#### Data supplied ####

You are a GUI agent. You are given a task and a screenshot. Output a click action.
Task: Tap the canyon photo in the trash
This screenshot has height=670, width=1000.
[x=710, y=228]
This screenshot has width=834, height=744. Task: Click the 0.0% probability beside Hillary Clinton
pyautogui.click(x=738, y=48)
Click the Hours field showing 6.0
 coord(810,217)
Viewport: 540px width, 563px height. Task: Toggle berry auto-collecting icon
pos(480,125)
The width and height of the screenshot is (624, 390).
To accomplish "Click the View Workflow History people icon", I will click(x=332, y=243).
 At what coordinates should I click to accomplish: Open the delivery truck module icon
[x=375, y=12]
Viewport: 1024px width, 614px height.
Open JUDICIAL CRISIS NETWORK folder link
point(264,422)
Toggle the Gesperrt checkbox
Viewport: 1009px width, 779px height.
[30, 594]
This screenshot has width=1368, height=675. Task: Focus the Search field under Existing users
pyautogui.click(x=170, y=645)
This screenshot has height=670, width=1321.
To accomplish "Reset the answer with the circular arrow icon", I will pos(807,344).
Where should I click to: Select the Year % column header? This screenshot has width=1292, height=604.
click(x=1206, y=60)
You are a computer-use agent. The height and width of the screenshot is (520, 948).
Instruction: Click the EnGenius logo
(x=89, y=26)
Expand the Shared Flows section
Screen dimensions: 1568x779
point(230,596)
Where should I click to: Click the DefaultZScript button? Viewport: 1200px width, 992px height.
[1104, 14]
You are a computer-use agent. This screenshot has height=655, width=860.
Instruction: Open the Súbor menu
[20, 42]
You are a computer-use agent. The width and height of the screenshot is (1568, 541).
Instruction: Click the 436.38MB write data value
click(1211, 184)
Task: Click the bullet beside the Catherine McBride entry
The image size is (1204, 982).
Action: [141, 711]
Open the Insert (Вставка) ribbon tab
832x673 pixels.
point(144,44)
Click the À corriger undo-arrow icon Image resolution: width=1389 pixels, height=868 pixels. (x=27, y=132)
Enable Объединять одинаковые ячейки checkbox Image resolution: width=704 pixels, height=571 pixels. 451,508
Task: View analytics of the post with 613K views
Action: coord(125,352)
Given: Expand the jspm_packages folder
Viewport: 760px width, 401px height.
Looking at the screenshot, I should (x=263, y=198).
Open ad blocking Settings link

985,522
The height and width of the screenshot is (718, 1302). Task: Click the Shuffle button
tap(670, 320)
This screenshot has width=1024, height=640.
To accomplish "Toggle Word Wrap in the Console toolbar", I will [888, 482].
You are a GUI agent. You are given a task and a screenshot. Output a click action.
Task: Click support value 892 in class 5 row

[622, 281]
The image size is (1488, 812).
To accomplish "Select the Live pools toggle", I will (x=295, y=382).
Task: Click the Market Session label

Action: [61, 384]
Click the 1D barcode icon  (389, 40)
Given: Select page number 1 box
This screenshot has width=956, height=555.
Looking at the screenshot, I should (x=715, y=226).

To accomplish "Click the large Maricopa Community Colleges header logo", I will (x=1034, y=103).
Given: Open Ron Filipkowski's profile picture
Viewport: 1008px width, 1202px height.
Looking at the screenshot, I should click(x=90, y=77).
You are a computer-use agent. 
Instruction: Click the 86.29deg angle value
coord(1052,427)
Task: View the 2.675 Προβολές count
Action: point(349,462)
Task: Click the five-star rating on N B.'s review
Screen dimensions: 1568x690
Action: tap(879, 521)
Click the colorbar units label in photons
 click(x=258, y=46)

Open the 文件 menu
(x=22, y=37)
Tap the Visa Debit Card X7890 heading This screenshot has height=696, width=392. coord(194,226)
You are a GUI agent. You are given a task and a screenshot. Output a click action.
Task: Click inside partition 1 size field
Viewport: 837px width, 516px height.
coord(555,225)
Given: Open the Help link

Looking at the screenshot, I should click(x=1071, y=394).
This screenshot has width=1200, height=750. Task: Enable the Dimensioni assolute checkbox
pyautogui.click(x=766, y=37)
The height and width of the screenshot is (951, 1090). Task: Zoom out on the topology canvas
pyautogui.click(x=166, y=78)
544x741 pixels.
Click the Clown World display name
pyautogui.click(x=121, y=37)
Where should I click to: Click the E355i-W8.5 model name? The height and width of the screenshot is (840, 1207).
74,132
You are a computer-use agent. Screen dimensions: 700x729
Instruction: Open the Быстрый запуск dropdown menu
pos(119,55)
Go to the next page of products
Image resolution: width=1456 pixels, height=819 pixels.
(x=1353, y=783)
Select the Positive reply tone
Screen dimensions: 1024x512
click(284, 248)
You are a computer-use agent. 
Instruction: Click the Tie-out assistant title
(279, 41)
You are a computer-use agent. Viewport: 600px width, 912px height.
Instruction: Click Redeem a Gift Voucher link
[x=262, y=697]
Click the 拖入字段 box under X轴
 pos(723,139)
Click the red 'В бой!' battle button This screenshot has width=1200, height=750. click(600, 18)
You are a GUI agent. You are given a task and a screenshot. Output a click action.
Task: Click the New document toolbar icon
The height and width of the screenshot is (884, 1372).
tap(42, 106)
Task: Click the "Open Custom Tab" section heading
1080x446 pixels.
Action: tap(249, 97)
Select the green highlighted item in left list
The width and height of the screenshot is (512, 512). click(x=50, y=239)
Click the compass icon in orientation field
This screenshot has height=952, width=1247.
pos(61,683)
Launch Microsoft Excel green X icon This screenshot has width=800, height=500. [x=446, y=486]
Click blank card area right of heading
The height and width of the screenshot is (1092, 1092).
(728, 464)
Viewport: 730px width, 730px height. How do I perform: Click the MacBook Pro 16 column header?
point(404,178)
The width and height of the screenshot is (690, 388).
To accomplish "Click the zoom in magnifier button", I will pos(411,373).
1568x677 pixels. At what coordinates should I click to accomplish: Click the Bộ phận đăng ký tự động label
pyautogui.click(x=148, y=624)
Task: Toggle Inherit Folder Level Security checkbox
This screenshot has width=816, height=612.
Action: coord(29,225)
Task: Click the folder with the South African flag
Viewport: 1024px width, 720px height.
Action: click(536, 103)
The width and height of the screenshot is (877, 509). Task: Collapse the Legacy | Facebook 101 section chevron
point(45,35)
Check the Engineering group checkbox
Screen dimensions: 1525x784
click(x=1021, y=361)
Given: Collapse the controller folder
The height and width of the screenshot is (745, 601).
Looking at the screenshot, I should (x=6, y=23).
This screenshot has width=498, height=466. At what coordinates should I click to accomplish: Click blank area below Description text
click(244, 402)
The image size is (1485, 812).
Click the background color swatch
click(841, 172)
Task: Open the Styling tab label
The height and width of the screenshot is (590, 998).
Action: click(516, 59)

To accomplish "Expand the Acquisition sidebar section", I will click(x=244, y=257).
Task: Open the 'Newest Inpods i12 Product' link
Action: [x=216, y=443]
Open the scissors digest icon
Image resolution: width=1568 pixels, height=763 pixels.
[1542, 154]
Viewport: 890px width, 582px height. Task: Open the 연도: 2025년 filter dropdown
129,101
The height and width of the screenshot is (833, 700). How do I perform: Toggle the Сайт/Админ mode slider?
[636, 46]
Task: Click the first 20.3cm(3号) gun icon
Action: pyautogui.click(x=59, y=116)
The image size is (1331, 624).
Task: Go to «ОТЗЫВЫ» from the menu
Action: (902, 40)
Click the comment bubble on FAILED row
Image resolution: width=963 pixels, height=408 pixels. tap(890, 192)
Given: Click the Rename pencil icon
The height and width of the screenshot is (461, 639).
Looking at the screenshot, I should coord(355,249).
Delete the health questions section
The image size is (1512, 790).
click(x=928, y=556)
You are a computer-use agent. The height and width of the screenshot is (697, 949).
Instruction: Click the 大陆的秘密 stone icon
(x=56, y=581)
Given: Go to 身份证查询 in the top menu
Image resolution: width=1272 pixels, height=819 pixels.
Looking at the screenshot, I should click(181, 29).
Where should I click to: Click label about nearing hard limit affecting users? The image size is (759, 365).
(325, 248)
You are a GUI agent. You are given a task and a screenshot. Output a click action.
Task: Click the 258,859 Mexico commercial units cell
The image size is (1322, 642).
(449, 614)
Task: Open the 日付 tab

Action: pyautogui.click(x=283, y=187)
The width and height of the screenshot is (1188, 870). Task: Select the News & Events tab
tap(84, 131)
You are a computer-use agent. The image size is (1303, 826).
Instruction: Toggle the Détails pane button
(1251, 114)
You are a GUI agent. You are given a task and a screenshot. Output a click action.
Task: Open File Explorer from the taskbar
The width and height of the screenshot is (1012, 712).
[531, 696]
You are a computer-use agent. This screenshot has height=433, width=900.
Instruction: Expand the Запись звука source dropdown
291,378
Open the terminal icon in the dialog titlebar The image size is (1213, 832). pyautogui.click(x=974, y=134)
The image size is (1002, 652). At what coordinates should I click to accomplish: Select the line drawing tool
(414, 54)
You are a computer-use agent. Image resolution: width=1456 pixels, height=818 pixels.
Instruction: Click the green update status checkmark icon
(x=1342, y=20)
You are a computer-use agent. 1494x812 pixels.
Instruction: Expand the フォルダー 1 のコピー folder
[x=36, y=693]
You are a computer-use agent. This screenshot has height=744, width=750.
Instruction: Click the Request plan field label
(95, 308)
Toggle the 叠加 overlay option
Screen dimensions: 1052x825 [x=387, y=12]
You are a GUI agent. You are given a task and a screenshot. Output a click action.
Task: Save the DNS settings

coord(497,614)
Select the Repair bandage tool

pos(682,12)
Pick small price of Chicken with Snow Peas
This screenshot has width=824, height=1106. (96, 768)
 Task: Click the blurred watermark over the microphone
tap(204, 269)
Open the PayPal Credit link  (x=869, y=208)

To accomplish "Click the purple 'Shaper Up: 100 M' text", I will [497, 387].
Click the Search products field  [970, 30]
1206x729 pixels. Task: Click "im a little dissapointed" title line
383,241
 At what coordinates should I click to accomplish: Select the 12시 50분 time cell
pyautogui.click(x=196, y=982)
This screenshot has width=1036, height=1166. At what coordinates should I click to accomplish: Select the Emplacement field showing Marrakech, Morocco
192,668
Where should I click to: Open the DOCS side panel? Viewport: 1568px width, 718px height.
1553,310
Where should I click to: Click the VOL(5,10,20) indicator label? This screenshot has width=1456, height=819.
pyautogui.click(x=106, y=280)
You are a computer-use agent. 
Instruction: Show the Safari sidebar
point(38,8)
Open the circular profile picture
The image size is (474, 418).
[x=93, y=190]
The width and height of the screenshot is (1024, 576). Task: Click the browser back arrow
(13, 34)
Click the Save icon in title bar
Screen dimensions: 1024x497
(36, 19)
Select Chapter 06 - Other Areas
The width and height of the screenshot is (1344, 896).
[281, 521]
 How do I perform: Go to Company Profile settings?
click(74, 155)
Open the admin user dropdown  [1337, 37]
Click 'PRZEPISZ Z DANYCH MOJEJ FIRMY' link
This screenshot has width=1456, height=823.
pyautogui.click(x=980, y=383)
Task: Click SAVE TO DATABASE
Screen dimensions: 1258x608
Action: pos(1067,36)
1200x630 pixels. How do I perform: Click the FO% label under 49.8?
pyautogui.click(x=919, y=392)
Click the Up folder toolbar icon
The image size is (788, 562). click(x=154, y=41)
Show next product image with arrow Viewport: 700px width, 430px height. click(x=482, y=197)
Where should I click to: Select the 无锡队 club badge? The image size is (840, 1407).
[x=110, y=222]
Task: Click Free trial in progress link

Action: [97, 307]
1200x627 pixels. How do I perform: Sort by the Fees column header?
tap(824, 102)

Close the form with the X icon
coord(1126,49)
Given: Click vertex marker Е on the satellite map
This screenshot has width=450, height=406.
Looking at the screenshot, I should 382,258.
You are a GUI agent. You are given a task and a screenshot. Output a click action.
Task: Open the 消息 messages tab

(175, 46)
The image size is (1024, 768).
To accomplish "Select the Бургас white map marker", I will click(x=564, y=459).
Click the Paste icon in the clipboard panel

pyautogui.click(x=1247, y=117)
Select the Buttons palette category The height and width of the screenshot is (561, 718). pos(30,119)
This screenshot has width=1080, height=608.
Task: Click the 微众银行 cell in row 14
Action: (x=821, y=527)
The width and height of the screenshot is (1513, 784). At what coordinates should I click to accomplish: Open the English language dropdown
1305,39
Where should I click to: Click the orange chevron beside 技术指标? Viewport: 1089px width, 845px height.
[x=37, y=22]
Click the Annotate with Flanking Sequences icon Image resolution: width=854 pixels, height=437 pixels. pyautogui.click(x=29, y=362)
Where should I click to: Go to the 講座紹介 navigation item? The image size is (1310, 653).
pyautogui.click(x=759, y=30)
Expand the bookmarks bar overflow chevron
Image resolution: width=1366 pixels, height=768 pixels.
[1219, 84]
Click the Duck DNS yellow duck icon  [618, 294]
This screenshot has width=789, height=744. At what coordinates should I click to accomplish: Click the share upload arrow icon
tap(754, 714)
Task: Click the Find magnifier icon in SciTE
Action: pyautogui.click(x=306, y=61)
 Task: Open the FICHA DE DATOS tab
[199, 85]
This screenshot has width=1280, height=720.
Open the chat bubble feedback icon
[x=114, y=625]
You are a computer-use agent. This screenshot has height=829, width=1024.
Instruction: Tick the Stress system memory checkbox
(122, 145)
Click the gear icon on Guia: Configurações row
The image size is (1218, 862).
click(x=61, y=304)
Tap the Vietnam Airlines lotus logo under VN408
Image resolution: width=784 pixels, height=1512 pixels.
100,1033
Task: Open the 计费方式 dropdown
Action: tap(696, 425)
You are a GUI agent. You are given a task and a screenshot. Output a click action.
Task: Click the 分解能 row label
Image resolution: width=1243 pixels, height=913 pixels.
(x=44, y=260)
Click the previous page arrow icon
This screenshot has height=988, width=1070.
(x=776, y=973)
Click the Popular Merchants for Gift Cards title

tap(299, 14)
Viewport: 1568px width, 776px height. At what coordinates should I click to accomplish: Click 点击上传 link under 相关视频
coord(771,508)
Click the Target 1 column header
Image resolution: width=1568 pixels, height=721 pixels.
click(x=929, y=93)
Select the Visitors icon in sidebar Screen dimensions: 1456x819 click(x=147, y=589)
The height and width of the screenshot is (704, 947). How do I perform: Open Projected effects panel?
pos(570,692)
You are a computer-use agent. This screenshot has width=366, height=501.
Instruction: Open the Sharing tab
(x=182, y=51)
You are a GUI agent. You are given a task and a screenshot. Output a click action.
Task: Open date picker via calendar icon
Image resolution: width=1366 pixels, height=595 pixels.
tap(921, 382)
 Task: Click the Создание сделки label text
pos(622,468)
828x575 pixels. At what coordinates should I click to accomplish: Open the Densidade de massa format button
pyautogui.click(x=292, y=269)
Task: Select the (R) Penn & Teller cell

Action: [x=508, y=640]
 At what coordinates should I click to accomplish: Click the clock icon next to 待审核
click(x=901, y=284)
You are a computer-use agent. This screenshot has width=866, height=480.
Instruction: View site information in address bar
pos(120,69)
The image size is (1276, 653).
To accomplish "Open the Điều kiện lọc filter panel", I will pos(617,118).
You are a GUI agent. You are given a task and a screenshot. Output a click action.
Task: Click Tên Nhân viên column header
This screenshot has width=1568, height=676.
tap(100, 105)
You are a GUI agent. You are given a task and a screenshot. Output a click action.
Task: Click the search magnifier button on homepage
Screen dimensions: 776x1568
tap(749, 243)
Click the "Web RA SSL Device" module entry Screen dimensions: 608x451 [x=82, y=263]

####

» **Work to be completed**: Scan the entries above. Copy each line that has the string "entry".

» **Response area**:
Task: Click the bullet beside the Catherine McBride entry
Click the "Web RA SSL Device" module entry Screen dimensions: 608x451 [x=82, y=263]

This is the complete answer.